TASK DIRECTIONS
Search the records for the string "computer" and return each line that has it.

DATA FOR THE TASK
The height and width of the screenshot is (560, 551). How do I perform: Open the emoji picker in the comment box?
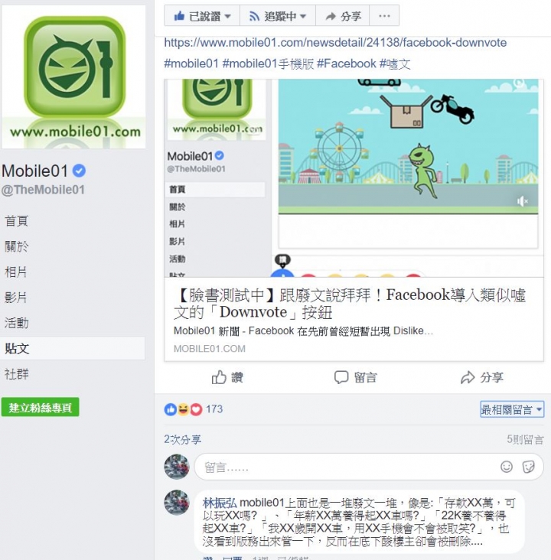click(x=507, y=467)
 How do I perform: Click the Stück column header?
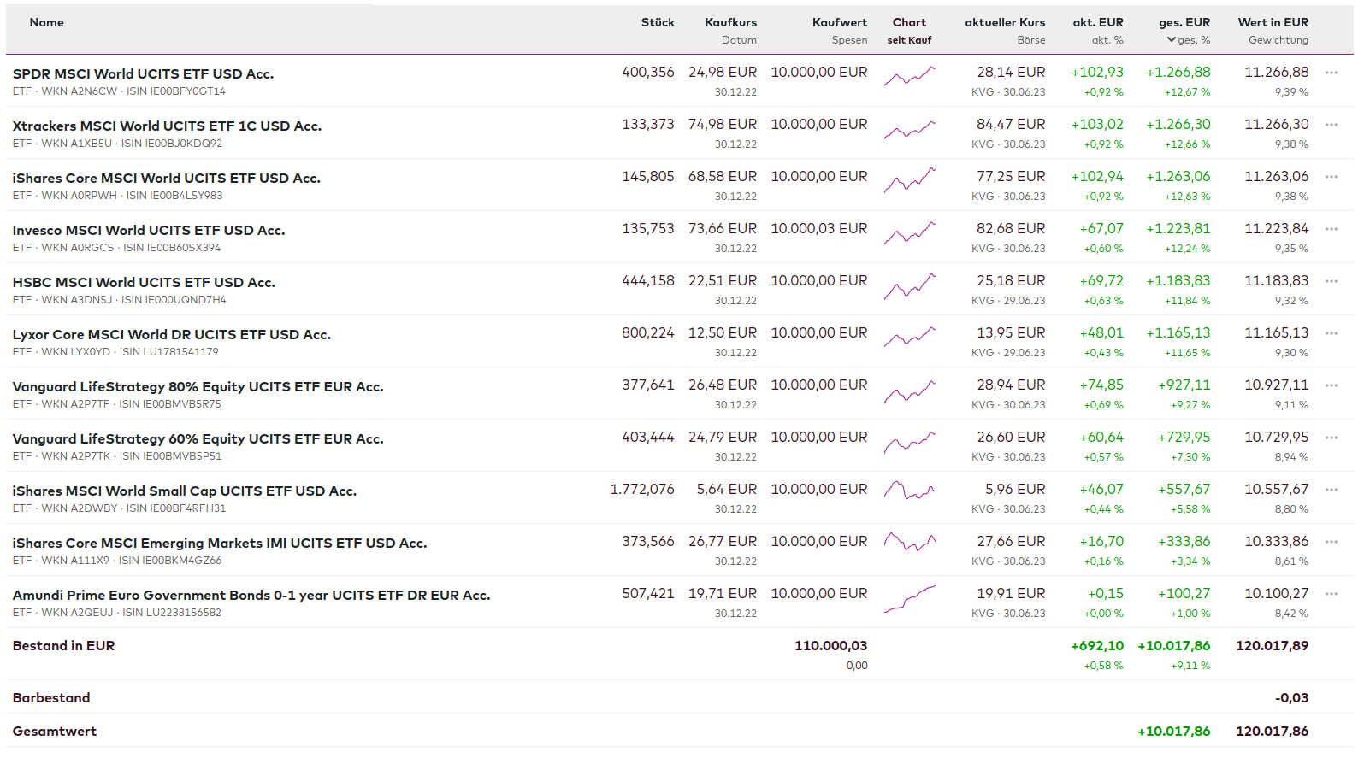click(658, 22)
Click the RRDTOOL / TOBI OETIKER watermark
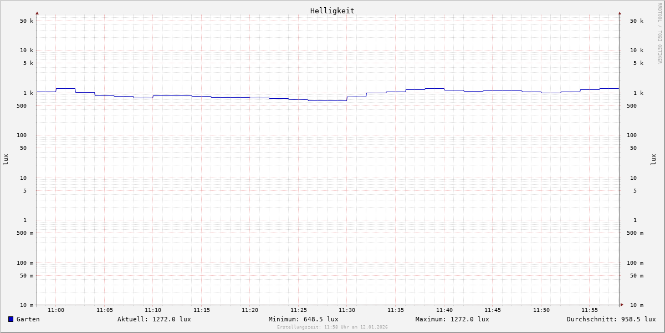The height and width of the screenshot is (333, 665). [x=659, y=33]
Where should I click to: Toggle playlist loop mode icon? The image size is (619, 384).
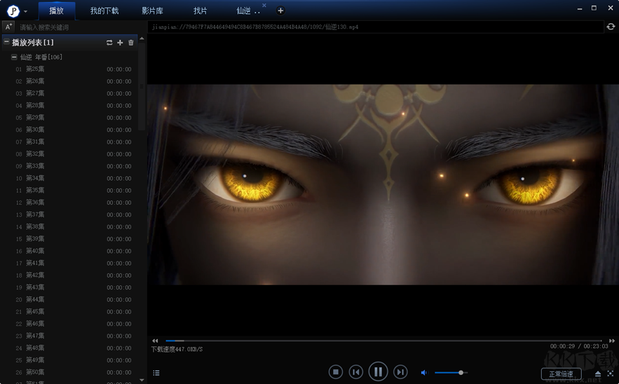(110, 43)
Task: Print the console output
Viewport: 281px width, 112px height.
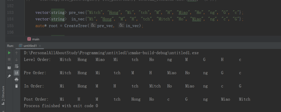Action: tap(17, 79)
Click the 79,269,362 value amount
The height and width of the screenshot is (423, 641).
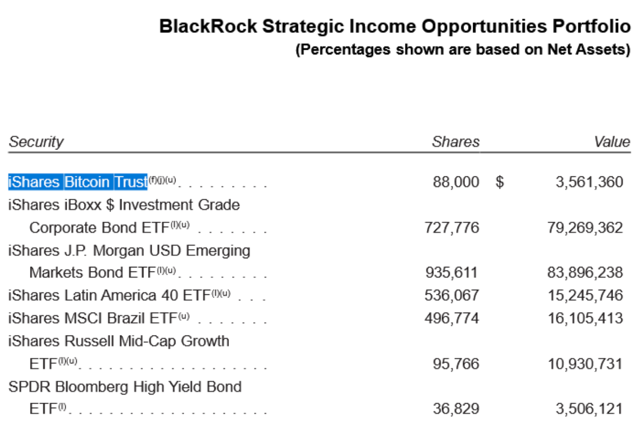point(585,227)
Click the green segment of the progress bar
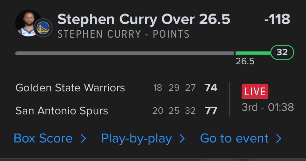This screenshot has width=306, height=161. tap(253, 53)
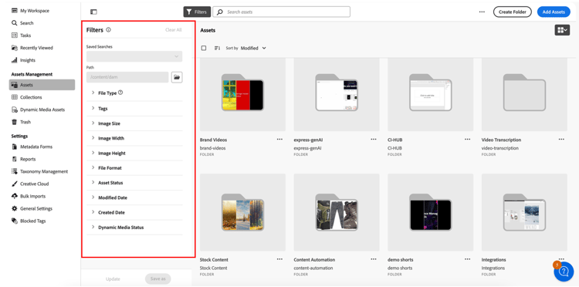
Task: Click the top bar ellipsis menu
Action: (x=482, y=12)
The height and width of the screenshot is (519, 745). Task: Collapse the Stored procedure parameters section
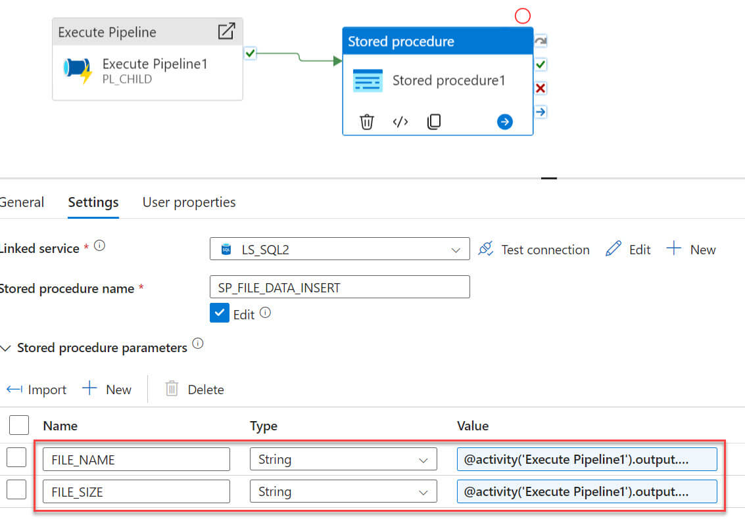click(x=7, y=348)
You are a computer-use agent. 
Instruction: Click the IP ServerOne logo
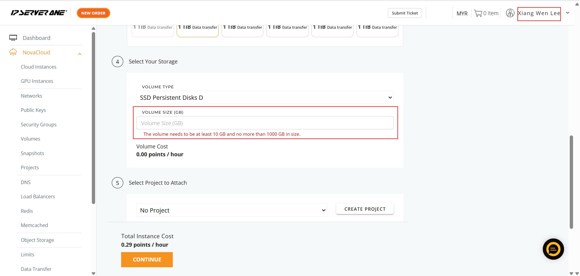[39, 13]
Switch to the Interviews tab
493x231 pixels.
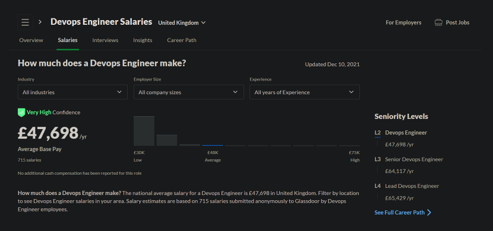105,40
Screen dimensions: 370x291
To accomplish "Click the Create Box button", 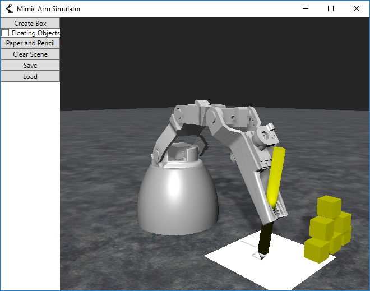I will (30, 23).
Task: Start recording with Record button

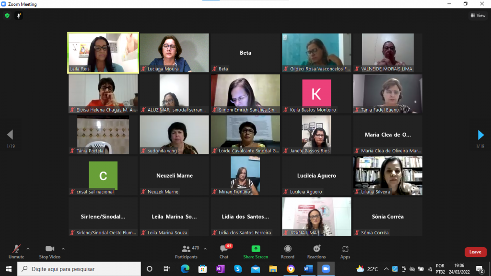Action: pos(288,252)
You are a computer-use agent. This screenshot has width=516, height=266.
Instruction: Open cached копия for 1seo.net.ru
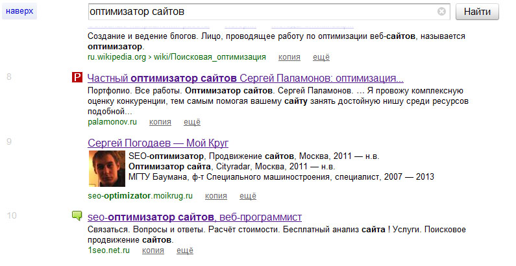[x=153, y=250]
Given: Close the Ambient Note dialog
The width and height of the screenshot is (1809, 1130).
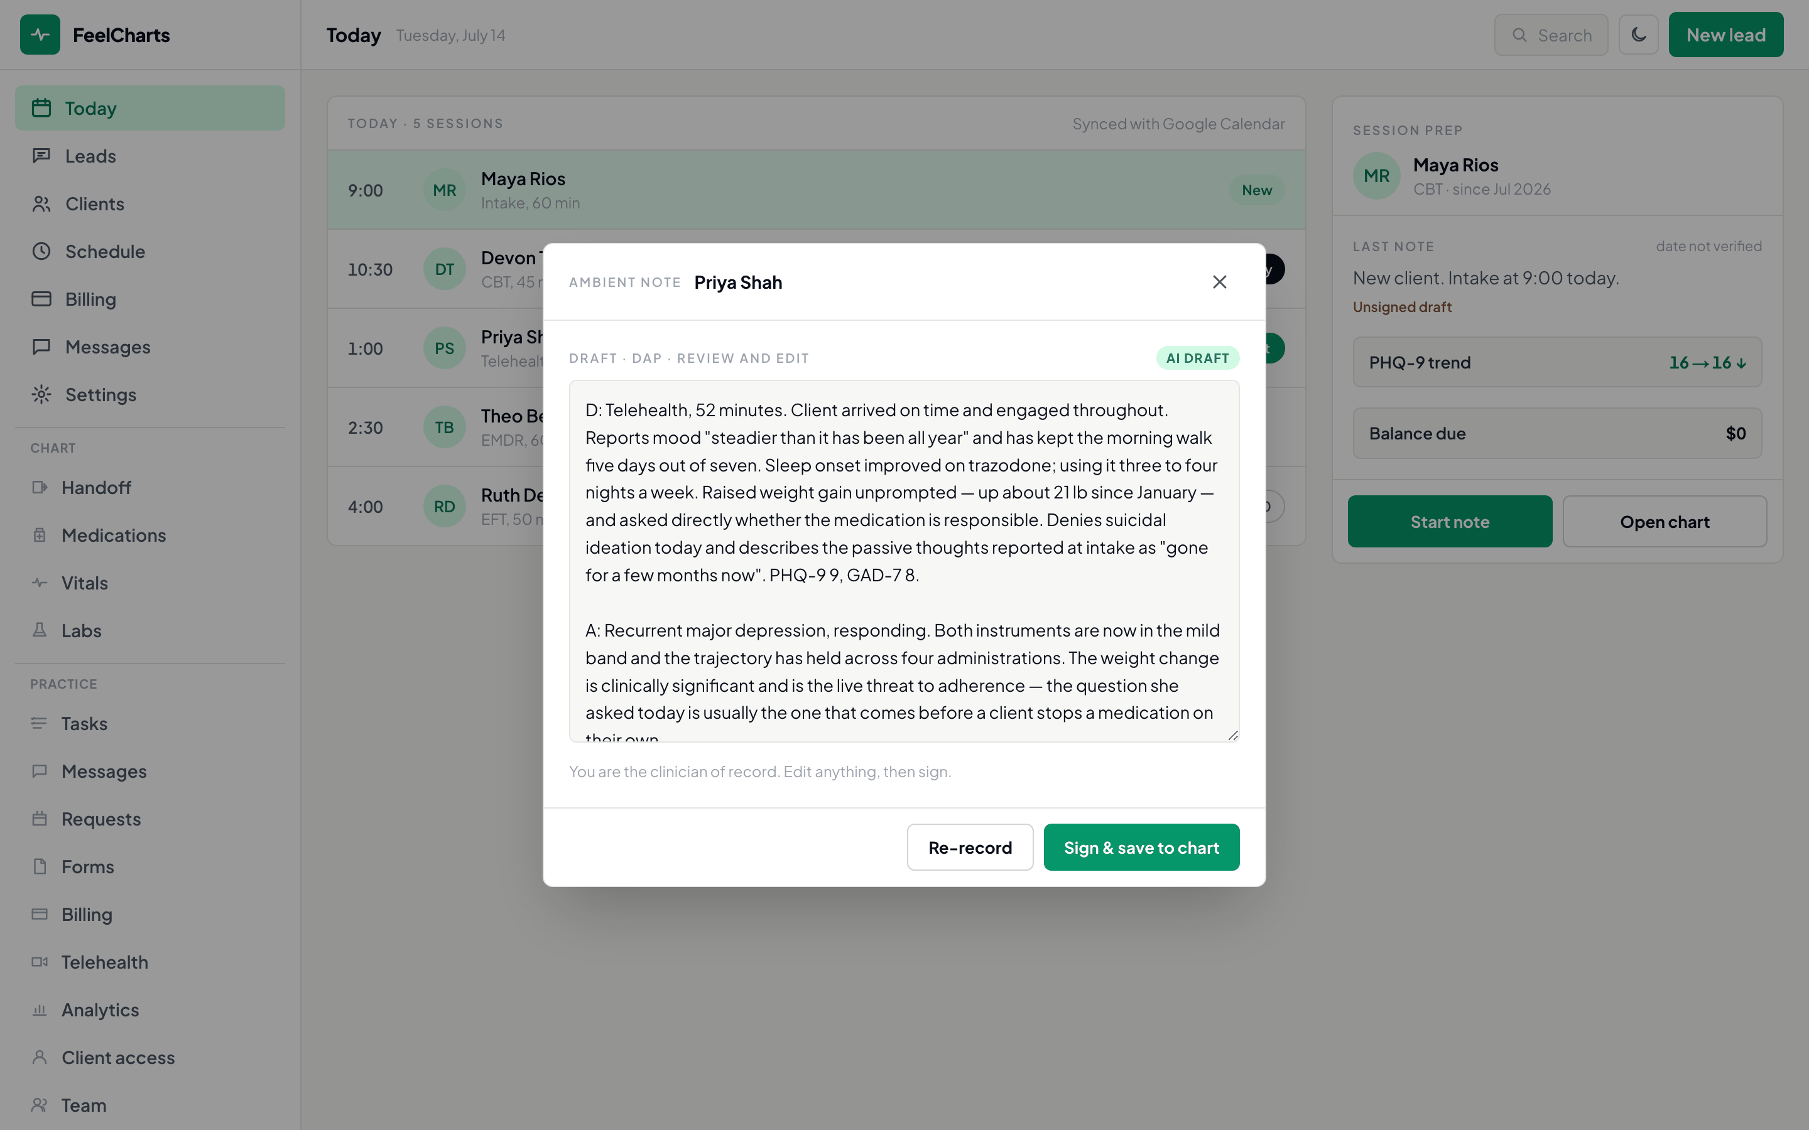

ANSWER BELOW
You are a computer-use agent. 
You are a computer-use agent. This screenshot has width=516, height=266.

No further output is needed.